이러한 정의들을 사용하면, 천연 항체, 예를 들면, IgG는 2개의 결합 아암(arm)을 가지고 있기 때문에 2가이고, 하나의 에피토프에 결합하기 때문에 단일특이적이다.
"이중특이적 항체"는 하나는 CD40 그리고 또 다른 적어도 하나는 DC 상에 있는, 2개의 상이한 구조의 표적들에 동시에 결합할 수 있는 항체이다.
결합가(Valency)는 단일 항원 또는 에피토프에 대해 항체가 얼마나 많은 결합 아암 또는 부위를 가지고 있는지를 나타낸다; 즉, 1가, 2가, 3가 또는 다가. 항체의 다중결합가(multivalency)는 항체가 항원에 결합하는데 다양한 상호작용을 활용하여, 항원 결합의 결합력(avidity)을 증가시킬 수 있음을 의미한다.
다중특이적, 다가 항체들은 상이한 특이도의 하나 초과의 결합 부위를 갖는 구조체들이다. 예를 들면, 하나의 결합 부위는 하나의 항원에 반응하고 다른 결합 부위는 또 다른 항원에 반응하는 디아바디가 있다.

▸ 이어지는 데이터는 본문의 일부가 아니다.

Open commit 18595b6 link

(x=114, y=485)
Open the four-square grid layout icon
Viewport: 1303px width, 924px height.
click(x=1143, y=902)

본 명세서에 사용된 바와 같이, "모이어티"는 표시된 표적에 결합할 수 있는 다중특이적 (예를 들면, 이중특이적) 항체의 항체 구성성분을 지칭한다.
본 발명의 일부 구현예의 다중특이적 항체를 제조하기 위해, 본 발명의 모이어티들은 당업계에 익히 공지된 바와 같이 Fc 영역, 예를 들면, CH3 도메인 (Kabat에 따름)에서 변형될 수 있다. 이러한 변형은 중쇄들을 통한 다중특이적 항체의 올바른 조립을 보장한다.
따라서, 한 중쇄의 CH3 도메인은 변경되어, 한 중쇄의 CH3 도메인이 원래의 인터페이스 내에서 다중특이적 항체 내의 다른 중쇄의 CH3 도메인의 원래의 인터페이스와 만나기 위하여, 아미노산 잔기는 더 큰 측쇄 부피를 갖는 아미노산 잔기로 대체되어, 한 중쇄의 CH3 도메인의 인터페이스 내에서 돌기(protuberance)를 생성함으로써 다른 중쇄의 CH3 도메인의 인터페이스 내의 공동(cavity)에 위치할 수 있고; 다른 중쇄의 CH3 도메인은 변경되어, 제2 CH3 도메인의 원래의 인터페이스 내에서 3가의 이중특이적 항체 내의 제1 CH3 도메인의 원래의 인터페이스를 만나기 위하여, 아미노산 잔기는 더 작은 측쇄 부피를 갖는 아미노산으로 대체되어, 제2 CH3 도메인의 인터페이스 내에 공동을 생성함으로써, 이 공동 내에서 제1 CH3 도메인의 인터페이스 내의 돌기가 위치할 수 있다 (Genentech에 의한 "놉-인투-홀" 접근으로도 알려짐).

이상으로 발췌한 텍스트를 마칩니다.